## WHAT TO WORK ON
Condense the paragraph of the commentary below that begins "The error of equating race and gender discrimination" into two or three sentences, keeping its main claims.

## DOCUMENT SECTION
This is how all of these judgment tomes are written, like a Wikipedia entry, by justifying an argument through abbreviating where support for it might be found, which, if researched themselves, reference still others on the same argument so that an abyss of citations is created that can make a case for just about anything. I have a sinking feeling that if the Supreme Court wanted to make a compelling case for polygamy and incest, a legal aide of the Court could type it up in less than a fortnight.

The extension of marital rights to polygamous, incestuous, pederastic, or bestial relationships is a powerful argument that the Supreme Court overlooks here by shirking off a few case related references. If the argument is that those in a same sex union ‘love’ each other—a word rarely defined or simply justified in whatever the context by the saying of it—as those of the opposite sex do in preparation for marriage, then shouldn’t the loving relationship between a man and child, a father and daughter, and a man and two women be permitted their sexual privies under a government sanctioned “marriage”?

The Court enlightens us on their far reaching definition of love and marriage:

…in contrast to earlier times, our state now recognizes that an individual’s capacity to establish a loving and long-term committed relationship with another person and responsibly to care for and raise children does not depend upon the individual’s sexual orientation, and, more generally, that an individual’s sexual orientation — like a person’s race or gender — does not constitute a legitimate basis upon which to deny or withhold legal rights.

That’s it, then.

Except for the fact that there are innumerable studies and psychological, philosophical, and religious writings to show that children not raised in a loving home of a married man and woman is detrimental to them.

The error of equating race and gender discrimination with sexual orientation discrimination is an exceptionally glaring one. Race and gender are genetically and biologically based standards that establish a human being, while sexual orientation, or more precisely, non-heterosexual sexual activity, is an extremely vague characteristic that has no immutable genetic or biological foundation.

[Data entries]
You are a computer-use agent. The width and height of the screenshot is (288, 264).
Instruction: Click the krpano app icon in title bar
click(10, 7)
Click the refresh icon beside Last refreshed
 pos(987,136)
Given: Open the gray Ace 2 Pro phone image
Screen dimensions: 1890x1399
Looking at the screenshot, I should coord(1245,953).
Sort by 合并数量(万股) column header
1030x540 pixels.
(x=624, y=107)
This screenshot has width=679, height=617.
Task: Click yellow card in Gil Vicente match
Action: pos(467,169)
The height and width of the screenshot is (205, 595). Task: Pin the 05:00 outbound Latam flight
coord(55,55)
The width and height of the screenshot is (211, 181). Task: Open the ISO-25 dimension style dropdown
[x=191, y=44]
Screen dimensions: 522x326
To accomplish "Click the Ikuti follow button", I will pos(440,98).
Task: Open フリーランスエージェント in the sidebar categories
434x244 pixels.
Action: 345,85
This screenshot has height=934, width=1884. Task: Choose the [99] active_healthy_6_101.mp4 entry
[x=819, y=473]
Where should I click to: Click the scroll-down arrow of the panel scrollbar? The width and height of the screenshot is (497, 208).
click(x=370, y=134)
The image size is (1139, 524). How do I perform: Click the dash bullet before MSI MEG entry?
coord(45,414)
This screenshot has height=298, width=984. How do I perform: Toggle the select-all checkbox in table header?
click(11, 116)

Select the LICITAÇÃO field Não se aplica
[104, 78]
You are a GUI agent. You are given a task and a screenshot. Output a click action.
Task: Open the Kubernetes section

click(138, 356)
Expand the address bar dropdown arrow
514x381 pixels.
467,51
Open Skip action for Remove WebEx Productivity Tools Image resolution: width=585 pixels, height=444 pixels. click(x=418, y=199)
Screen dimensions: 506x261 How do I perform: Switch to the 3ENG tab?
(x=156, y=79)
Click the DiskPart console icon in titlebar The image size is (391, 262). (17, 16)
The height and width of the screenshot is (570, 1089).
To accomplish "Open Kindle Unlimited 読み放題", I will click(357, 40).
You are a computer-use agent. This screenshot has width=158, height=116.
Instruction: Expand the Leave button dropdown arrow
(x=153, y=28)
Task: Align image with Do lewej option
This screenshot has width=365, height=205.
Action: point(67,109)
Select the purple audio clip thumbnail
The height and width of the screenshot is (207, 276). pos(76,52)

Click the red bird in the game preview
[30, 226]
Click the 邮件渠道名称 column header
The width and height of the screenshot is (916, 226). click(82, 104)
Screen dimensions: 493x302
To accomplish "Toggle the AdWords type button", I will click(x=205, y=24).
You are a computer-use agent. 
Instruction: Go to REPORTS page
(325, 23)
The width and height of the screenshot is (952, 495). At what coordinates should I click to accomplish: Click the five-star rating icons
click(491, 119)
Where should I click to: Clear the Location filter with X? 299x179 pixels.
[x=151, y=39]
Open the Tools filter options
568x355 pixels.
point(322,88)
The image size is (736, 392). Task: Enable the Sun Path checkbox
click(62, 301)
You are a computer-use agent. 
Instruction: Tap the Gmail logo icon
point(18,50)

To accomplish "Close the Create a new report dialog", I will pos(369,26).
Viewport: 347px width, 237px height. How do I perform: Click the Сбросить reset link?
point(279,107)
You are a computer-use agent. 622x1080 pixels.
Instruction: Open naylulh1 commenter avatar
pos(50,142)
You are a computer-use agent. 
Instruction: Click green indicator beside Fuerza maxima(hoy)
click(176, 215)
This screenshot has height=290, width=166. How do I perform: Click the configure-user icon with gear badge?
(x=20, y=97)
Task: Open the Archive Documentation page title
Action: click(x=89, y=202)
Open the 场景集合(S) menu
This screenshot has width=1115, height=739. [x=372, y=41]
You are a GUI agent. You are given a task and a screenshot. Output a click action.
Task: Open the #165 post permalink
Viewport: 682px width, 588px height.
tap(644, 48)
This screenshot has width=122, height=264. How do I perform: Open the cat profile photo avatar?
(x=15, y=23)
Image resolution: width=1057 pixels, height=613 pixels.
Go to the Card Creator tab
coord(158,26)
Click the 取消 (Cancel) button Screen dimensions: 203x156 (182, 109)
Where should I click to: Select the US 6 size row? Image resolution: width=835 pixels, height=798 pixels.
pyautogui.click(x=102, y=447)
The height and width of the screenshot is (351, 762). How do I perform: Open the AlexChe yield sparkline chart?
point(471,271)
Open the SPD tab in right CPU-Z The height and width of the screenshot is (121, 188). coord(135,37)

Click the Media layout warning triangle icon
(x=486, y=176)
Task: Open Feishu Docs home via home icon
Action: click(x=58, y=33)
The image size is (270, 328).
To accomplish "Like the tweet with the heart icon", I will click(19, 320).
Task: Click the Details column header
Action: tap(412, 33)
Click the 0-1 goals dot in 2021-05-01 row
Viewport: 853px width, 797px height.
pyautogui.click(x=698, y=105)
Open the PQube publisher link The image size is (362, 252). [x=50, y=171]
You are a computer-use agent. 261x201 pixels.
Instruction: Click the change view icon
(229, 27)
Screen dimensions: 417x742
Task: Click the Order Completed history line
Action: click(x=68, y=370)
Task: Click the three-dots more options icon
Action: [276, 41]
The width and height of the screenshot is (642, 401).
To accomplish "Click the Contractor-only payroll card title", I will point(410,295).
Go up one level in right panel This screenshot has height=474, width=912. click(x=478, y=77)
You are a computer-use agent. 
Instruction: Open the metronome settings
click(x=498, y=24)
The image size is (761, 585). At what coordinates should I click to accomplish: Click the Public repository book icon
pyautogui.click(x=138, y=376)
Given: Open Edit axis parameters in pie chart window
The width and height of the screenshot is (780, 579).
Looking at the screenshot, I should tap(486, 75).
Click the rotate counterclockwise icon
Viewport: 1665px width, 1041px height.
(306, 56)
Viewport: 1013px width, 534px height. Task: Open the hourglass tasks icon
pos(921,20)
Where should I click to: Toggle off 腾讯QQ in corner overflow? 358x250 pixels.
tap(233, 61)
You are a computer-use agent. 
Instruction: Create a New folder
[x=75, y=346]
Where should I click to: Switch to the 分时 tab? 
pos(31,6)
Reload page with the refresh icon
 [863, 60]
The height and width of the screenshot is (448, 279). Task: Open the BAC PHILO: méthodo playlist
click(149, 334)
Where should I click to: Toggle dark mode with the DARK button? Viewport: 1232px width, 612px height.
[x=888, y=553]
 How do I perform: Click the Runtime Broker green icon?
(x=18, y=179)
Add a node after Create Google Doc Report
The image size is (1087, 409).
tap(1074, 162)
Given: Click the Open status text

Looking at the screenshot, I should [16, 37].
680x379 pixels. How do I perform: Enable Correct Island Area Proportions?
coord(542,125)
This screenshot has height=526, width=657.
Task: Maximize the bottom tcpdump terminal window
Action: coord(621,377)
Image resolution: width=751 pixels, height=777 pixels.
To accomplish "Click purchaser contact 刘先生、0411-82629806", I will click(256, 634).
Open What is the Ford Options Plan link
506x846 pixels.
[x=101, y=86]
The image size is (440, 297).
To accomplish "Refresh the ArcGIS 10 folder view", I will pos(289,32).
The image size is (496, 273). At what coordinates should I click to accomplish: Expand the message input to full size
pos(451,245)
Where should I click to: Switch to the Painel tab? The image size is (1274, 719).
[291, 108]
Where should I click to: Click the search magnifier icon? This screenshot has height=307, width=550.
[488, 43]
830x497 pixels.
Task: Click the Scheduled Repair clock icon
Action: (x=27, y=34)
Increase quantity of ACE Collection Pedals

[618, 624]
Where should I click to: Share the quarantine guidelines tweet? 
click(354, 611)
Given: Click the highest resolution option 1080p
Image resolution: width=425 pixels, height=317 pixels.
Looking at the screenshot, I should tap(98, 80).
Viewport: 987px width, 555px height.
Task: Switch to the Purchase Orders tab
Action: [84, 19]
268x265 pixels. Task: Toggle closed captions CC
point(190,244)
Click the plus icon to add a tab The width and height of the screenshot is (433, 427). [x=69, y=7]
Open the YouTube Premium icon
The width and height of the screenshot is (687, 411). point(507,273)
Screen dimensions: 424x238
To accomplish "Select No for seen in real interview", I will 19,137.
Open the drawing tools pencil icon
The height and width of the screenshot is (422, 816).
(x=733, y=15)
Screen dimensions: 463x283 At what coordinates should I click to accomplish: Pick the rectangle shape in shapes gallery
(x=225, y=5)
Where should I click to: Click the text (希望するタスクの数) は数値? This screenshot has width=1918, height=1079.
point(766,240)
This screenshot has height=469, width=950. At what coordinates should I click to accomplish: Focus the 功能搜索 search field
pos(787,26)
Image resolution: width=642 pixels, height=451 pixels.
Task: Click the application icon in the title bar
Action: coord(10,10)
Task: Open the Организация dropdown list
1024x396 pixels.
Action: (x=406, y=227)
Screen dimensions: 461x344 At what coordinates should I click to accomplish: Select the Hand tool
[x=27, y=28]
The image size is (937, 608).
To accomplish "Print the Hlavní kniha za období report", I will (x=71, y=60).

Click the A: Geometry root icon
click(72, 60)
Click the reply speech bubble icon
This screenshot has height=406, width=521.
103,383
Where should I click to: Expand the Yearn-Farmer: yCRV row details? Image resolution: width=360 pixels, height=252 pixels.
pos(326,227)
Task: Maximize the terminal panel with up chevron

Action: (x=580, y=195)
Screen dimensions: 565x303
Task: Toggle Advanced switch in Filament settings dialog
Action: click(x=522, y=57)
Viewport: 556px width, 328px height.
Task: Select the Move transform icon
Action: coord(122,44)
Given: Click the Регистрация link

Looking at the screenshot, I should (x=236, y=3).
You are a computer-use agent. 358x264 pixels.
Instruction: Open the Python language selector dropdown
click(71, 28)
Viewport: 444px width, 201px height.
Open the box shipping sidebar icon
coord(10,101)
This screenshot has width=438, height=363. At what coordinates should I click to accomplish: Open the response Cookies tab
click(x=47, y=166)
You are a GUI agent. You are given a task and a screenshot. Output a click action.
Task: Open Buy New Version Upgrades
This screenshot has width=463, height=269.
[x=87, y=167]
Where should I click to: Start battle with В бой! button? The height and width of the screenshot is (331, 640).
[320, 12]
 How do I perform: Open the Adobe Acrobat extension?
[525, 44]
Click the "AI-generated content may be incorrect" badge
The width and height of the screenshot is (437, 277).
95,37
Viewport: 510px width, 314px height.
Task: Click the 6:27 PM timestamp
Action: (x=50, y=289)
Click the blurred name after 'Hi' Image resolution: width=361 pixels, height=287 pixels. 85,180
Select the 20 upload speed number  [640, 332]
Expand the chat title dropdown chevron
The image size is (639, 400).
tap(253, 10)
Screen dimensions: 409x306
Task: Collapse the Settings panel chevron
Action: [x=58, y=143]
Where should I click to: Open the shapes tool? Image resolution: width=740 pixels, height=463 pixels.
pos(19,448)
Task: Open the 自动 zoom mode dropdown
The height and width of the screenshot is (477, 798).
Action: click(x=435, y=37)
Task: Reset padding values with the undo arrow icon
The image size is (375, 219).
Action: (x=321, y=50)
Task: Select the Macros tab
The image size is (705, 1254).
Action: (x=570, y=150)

## ANSWER BELOW
Treating sexual orientation discrimination as equal to race and gender discrimination is a glaring error. Race and gender are genetically and biologically based. Sexual orientation, or non-heterosexual sexual activity, is a vague trait with no immutable genetic or biological basis.